→ Problem
Repeat the listing in full. Nothing may be added or left out.
╭──
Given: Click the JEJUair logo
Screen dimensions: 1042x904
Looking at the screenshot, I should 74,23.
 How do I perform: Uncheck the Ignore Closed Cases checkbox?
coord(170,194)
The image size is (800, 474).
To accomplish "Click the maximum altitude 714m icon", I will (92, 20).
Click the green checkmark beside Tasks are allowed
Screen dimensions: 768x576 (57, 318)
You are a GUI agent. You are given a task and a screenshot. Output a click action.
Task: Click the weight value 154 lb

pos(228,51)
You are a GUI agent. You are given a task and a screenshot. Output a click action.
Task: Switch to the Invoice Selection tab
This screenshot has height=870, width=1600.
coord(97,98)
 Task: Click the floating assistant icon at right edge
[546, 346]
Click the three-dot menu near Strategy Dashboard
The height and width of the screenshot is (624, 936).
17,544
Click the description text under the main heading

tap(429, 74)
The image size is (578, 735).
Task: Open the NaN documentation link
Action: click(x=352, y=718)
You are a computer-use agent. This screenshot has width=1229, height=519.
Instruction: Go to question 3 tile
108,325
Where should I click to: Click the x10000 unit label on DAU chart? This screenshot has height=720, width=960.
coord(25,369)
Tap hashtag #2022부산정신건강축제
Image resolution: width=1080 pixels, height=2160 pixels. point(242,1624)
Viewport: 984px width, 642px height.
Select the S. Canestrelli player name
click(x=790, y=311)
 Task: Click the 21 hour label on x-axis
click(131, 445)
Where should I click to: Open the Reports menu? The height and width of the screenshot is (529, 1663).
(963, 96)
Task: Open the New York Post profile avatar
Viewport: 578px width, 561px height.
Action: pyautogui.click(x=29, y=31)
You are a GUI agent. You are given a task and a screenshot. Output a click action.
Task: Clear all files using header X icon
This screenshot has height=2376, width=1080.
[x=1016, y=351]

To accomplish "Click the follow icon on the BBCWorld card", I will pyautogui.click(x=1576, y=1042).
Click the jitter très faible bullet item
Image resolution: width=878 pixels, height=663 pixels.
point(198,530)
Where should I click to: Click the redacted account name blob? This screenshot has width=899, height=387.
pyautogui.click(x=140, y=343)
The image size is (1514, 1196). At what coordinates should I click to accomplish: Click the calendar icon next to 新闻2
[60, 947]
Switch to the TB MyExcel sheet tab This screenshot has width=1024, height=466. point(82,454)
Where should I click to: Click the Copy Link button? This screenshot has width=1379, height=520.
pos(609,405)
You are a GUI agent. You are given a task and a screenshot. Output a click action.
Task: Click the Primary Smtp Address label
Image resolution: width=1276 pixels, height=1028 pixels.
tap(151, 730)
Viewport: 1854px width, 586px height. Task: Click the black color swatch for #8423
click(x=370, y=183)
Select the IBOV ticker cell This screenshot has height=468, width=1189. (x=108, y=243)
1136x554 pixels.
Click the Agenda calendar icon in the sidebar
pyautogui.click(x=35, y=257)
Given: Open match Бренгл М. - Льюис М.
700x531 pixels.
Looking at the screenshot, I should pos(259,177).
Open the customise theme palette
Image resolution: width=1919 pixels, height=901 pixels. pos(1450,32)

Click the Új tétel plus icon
╰──
→ Task result
Given: Click the JEJUair logo
Screen dimensions: 1042x904
Looking at the screenshot, I should 74,23.
 How do I perform: Uncheck the Ignore Closed Cases checkbox?
coord(170,194)
The image size is (800, 474).
To accomplish "Click the maximum altitude 714m icon", I will (92, 20).
Click the green checkmark beside Tasks are allowed
Screen dimensions: 768x576 (57, 318)
You are a GUI agent. You are given a task and a screenshot. Output a click action.
Task: Click the weight value 154 lb

pos(228,51)
You are a GUI agent. You are given a task and a screenshot. Output a click action.
Task: Switch to the Invoice Selection tab
This screenshot has height=870, width=1600.
coord(97,98)
 Task: Click the floating assistant icon at right edge
[546, 346]
Click the three-dot menu near Strategy Dashboard
The height and width of the screenshot is (624, 936).
17,544
Click the description text under the main heading

tap(429, 74)
The image size is (578, 735).
Task: Open the NaN documentation link
Action: click(x=352, y=718)
You are a computer-use agent. This screenshot has width=1229, height=519.
Instruction: Go to question 3 tile
108,325
Where should I click to: Click the x10000 unit label on DAU chart? This screenshot has height=720, width=960.
coord(25,369)
Tap hashtag #2022부산정신건강축제
Image resolution: width=1080 pixels, height=2160 pixels. point(242,1624)
Viewport: 984px width, 642px height.
Select the S. Canestrelli player name
click(x=790, y=311)
 Task: Click the 21 hour label on x-axis
click(131, 445)
Where should I click to: Open the Reports menu? The height and width of the screenshot is (529, 1663).
(963, 96)
Task: Open the New York Post profile avatar
Viewport: 578px width, 561px height.
Action: pyautogui.click(x=29, y=31)
You are a GUI agent. You are given a task and a screenshot. Output a click action.
Task: Clear all files using header X icon
This screenshot has height=2376, width=1080.
[x=1016, y=351]

To accomplish "Click the follow icon on the BBCWorld card", I will pyautogui.click(x=1576, y=1042).
Click the jitter très faible bullet item
Image resolution: width=878 pixels, height=663 pixels.
point(198,530)
Where should I click to: Click the redacted account name blob? This screenshot has width=899, height=387.
pyautogui.click(x=140, y=343)
The image size is (1514, 1196). At what coordinates should I click to accomplish: Click the calendar icon next to 新闻2
[60, 947]
Switch to the TB MyExcel sheet tab This screenshot has width=1024, height=466. point(82,454)
Where should I click to: Click the Copy Link button? This screenshot has width=1379, height=520.
pos(609,405)
You are a GUI agent. You are given a task and a screenshot. Output a click action.
Task: Click the Primary Smtp Address label
Image resolution: width=1276 pixels, height=1028 pixels.
tap(151, 730)
Viewport: 1854px width, 586px height. Task: Click the black color swatch for #8423
click(x=370, y=183)
Select the IBOV ticker cell This screenshot has height=468, width=1189. (x=108, y=243)
1136x554 pixels.
Click the Agenda calendar icon in the sidebar
pyautogui.click(x=35, y=257)
Given: Open match Бренгл М. - Льюис М.
700x531 pixels.
Looking at the screenshot, I should pos(259,177).
Open the customise theme palette
Image resolution: width=1919 pixels, height=901 pixels. pos(1450,32)

Click the Új tétel plus icon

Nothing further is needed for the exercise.